This passage is not clear to me and I fear it is misleading for (new) annotators. In general, the annotation endeavour of UD never simulates a speaker: the addition of linguistic feature is actually very much top-down and the typological tags often do not correspond with the "intuition" or the "traditional grammars" of even linguistically aware speakers. So, this is the first reason I would like to see this passage rephrased. Let's not link the annotation to some "intuition-based", "inherent knowledge" framework. The second reason is that the morphosyntactic knowledge of the speaker is rather irrelevant from the point of view of annotation when dealing with cross-lingual content: I think we just have to distinguish between intact and adapted (see below) material. Then if the material is intact, it simply needs the features of its original language. This is useful to retrieve iteresting information such as how foreign words are used in a given language, and to detect trends. For example:
More generally, in the documentation I would actually like to see stressed that as far as possible this cross-lingual annotation has to be the favoured one, at least in the long term. It simply is the most informative and meaningful one and well, what goes more towards "universality"? Criteria can be defined with a good level of precision. And if a foreign word is not adapted, its belonging to that other language's system is always active, even if quiescent (e.g. cultured Italian speakers occasionally using Länder as a plural of ger. Land, where the singular form would actually be the prescriptive one).
This passage does not make sense to me and I would suggest to remove it. For once, it promotes the presupposed exceptionality of proper names while there is hardly any evidence for it: names of any kind have been kept intact or adapted between any two languages in the world, and so it is desirable to annotate this fact for couples such as fr. Hortense / it. Ortensia. It simply is a factual distinction. Then, isolation is not a criterion in annotation of cross-lingual content, and might actually represent the prototypical case.
Good to finally know the difference between Symmetrically as in the previous point, I would like to see stressed that this analysis only makes sense for clear cases like the mentioned Czech k exitu, while if the material is left intact as in coup d'état (even keeping the original orthography!) the cross-lingual analysis should be favoured. Another case that comes to my mind is eng. capish/capeesh/capiche, from Italian capisci /kaˈpiːʃi/ '(do) you understand'. This is totally adapted, as shown even in the orthography, and has become something else from the paradigm-belongng Italian form.

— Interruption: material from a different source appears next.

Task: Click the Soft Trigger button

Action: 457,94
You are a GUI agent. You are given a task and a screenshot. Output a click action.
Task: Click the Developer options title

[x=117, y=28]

I do not get how this line helps, so I would suggest to simply remove it. It reads tautological at least, in the sense that if a word has been borrowed, then of course it can be modified. Conversely, modification can readily happen for non-adapted words, too.
I think this can also be misleading. Previously in the documentation page, it is said that "wide latitude" is given to treebanks on how to treat foreign words, then this comes, but I do not see how phrasal idioms etc. can be different from isolated material (as it seems implied now by the first two points). Again, I would like to see stressed that this 3rd option is simply (at least in the long run) an ad interim solution in absence of a meaningful cross-lingual analysis, and this is independent from the length of the foreign passage. |
I would tend to agree with that, maybe this is not a good formulation.

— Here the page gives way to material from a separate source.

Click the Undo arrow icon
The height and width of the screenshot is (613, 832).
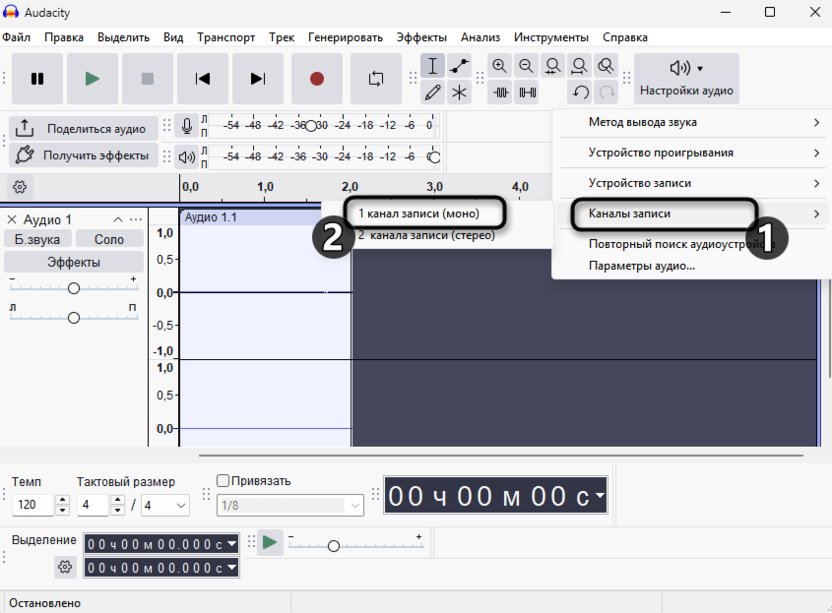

I think proper names ARE exceptional, in that if someone's last name is Takahashi, then their name is not suddenly transformed into "Highbridge" in English (the literal meaning) - it stays the same. In that respect, Hortense is not the same as Ortensia (despite etymology), and I think if my name were Hortense I would say my name in Italian is also Hortense, not Ortensia. I think this is also how Italy would issue me a visa or passport if that was my birth name.

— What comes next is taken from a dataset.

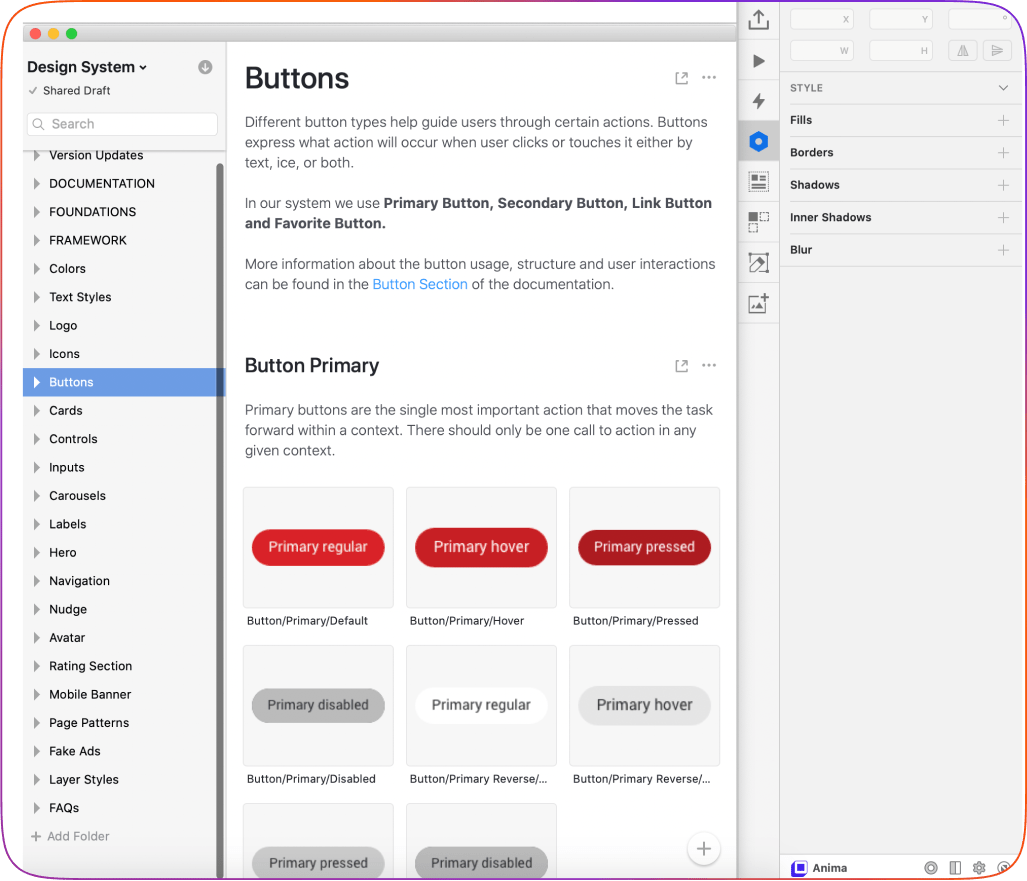
Task: Open the lightning bolt panel
Action: tap(758, 101)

Not necessarily. The phrase "coup d'état" happens to be nominal in both French and English, but if I say something "has a certain je ne sais quoi", many English speakers would use that in speech as an unanalyzable nominal. Technically the multilingual analysis would regard this as a clause and might be tempted to give it such a deprel, but the modifier "certain" is a good indication that this is not the status of this borrowed item in English. I think the best annotation there is to treat "certain" as |
To my knowledge, UD doesn't take a position on exactly whose linguistic knowledge is being modeled with trees—the speaker's? hearer's? some average over a speech community? There may be specific treebanks that do seek to model the knowledge of specific individuals (learners, for instance). But I can rephrase the "simulates a speaker" part to clarify that this is just an analogy, not a theoretical claim. It sounds like you're advocating for treebanks to adopt the code-switching analysis. That may not be practical for all treebanks, though: it may be hard to find annotators familiar with the quoted languages, let alone prepared to apply the annotation guidelines for those languages (which may involve language-specific subtypes etc.). We don't want to encourage low-quality annotation of foreign language material by those who lack the qualifications, polluting the collected UD data in that language. I think the neutral position—that it's up to treebanks to decide—is the right one. Regarding morphological adaptation: Are you arguing that there should be features indicating a loan word was plural in the source language but singular in the target language? If so that may motivate Regarding phrasal idioms: This is simply to to suggest that e.g. "C'est la vie" has no internal syntax as an idiom of English. I'm not sure it would make sense to pretend it consists of several VERBs, for example. |
Yes, the fashion now is to leave the name as it is, so keep it as a possible foreign word: Takahasi is a Japanese ( The exceptionality might be at (social) levels of iconicity, saliency, extravagance... but not morphosyntax.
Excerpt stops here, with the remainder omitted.